◆ To do:
Find the string "legend" in the data, and copy out each line that has it.

◆ Data:
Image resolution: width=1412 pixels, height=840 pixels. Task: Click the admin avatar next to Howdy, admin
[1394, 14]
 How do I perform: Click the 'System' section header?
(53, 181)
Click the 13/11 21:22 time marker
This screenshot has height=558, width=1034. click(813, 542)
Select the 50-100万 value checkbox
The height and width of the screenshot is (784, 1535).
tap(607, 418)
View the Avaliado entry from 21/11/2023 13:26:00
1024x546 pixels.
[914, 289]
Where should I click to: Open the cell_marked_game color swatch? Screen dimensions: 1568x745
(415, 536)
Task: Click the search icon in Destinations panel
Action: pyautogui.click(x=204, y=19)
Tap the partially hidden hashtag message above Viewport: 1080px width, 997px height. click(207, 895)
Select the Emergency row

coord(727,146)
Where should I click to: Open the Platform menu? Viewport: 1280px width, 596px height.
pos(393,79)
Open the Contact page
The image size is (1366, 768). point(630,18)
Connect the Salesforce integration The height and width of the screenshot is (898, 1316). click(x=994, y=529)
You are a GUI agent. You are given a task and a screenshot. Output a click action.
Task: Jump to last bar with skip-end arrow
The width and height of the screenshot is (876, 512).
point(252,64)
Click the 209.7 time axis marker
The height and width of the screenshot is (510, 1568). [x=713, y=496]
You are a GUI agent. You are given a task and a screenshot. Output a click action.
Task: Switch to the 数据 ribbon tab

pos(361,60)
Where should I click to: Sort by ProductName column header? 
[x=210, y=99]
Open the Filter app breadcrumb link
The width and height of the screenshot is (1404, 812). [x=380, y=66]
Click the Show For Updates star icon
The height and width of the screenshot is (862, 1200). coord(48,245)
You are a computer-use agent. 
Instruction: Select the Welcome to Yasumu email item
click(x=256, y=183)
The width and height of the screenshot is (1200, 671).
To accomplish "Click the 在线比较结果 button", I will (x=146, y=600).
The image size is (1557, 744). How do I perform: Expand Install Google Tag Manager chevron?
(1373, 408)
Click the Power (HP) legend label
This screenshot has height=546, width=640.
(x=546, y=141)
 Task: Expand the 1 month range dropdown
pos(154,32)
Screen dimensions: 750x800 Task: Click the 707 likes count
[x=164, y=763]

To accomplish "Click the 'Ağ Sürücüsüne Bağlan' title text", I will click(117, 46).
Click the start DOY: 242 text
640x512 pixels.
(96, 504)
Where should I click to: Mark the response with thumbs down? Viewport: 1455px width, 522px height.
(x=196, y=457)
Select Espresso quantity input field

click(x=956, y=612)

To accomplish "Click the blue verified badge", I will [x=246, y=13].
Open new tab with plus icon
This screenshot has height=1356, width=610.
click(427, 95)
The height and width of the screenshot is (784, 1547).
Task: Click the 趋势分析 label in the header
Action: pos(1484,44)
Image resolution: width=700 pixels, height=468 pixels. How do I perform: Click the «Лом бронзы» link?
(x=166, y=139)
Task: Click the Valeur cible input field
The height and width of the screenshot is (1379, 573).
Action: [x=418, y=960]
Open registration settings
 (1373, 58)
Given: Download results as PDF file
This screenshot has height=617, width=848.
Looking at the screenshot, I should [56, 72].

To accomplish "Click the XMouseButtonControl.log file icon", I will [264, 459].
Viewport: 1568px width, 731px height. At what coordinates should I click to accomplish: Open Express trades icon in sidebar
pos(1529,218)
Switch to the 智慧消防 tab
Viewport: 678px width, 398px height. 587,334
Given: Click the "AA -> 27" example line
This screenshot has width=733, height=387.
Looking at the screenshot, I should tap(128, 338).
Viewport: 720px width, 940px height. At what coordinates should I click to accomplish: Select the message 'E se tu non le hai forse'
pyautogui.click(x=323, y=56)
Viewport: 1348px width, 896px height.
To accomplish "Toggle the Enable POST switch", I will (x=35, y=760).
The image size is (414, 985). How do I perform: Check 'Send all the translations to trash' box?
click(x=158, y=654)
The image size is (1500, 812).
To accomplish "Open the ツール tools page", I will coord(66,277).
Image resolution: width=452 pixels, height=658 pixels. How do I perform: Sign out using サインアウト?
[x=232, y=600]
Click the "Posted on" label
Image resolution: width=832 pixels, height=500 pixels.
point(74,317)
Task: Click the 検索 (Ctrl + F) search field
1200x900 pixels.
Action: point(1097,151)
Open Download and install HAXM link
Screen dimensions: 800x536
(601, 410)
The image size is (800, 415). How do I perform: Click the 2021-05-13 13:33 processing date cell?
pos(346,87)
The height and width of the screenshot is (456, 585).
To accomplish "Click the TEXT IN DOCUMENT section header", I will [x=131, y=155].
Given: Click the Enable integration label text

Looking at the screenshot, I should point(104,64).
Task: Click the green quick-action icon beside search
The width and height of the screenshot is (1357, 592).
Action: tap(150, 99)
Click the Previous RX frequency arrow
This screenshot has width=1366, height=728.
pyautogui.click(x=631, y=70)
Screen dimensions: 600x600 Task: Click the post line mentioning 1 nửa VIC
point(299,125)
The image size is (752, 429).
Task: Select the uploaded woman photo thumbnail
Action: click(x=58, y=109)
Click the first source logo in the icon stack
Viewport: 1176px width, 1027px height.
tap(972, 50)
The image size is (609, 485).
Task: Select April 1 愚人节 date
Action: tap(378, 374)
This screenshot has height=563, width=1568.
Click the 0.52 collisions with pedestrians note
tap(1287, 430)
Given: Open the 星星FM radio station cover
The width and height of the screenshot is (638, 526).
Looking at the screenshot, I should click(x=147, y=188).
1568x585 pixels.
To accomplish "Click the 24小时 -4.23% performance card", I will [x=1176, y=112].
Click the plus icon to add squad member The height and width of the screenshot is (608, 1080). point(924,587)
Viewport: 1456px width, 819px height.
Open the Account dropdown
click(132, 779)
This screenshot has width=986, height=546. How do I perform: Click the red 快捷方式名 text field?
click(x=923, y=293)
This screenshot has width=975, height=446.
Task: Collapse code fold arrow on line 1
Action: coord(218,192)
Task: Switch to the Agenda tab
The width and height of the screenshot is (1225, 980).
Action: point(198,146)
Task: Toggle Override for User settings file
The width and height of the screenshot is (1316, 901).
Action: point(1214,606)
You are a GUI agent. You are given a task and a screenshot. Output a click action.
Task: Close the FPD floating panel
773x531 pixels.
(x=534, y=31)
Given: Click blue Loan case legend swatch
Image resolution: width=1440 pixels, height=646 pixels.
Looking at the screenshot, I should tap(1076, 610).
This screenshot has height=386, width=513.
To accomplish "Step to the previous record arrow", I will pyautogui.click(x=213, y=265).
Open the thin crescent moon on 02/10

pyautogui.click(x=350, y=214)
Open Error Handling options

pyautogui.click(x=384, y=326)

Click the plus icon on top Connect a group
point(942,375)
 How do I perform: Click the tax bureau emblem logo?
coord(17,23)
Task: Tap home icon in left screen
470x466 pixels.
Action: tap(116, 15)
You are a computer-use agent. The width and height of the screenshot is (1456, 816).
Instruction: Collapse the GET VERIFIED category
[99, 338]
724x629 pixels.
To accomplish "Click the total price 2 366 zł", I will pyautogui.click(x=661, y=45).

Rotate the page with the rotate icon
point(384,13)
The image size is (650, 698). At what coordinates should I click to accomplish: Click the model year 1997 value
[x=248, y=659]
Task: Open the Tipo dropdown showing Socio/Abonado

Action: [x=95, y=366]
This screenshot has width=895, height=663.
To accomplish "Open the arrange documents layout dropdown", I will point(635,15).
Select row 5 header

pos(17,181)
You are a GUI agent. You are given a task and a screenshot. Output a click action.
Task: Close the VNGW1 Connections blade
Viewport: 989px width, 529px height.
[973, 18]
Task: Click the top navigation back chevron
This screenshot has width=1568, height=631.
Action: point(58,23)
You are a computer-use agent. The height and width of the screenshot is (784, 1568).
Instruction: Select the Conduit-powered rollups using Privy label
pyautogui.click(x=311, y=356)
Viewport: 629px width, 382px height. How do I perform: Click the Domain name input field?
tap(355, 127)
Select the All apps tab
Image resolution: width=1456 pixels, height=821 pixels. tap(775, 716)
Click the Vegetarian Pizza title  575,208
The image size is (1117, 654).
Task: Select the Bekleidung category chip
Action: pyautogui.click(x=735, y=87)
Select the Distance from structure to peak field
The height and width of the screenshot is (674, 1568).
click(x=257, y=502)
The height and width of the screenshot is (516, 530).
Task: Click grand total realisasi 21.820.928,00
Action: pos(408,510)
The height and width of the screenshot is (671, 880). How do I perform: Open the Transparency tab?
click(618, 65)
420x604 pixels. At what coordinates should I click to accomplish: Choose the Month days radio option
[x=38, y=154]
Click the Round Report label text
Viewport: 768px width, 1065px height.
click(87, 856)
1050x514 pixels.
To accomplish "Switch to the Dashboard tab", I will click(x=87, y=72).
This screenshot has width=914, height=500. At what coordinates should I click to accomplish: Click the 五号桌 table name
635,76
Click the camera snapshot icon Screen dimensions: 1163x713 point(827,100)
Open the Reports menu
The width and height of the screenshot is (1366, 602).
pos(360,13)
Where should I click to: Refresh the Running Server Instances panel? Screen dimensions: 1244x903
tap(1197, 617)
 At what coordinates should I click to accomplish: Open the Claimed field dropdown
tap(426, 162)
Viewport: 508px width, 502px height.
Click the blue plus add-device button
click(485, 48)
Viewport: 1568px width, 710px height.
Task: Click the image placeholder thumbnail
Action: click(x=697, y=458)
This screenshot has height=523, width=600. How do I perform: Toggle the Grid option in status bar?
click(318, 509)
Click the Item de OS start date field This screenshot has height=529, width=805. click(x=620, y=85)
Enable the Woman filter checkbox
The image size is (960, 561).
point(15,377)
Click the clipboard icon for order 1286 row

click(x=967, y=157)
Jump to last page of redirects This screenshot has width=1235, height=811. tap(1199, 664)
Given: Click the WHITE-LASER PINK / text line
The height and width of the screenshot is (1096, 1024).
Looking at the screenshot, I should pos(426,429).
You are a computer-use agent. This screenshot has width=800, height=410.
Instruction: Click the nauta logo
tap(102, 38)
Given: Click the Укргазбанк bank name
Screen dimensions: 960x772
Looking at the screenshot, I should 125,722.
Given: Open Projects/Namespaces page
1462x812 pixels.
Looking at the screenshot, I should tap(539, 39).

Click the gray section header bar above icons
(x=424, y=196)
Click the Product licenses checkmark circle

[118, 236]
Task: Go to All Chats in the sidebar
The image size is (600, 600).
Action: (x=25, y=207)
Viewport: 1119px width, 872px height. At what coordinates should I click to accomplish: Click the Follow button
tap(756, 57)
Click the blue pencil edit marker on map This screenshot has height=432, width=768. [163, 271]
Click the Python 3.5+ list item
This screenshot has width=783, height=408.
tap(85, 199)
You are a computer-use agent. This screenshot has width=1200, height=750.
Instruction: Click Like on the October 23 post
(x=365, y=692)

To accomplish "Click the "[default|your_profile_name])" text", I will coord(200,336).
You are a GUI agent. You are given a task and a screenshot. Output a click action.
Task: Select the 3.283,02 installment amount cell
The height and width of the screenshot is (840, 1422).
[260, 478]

◆ Finished task:
Click the Power (HP) legend label
Given: Click blue Loan case legend swatch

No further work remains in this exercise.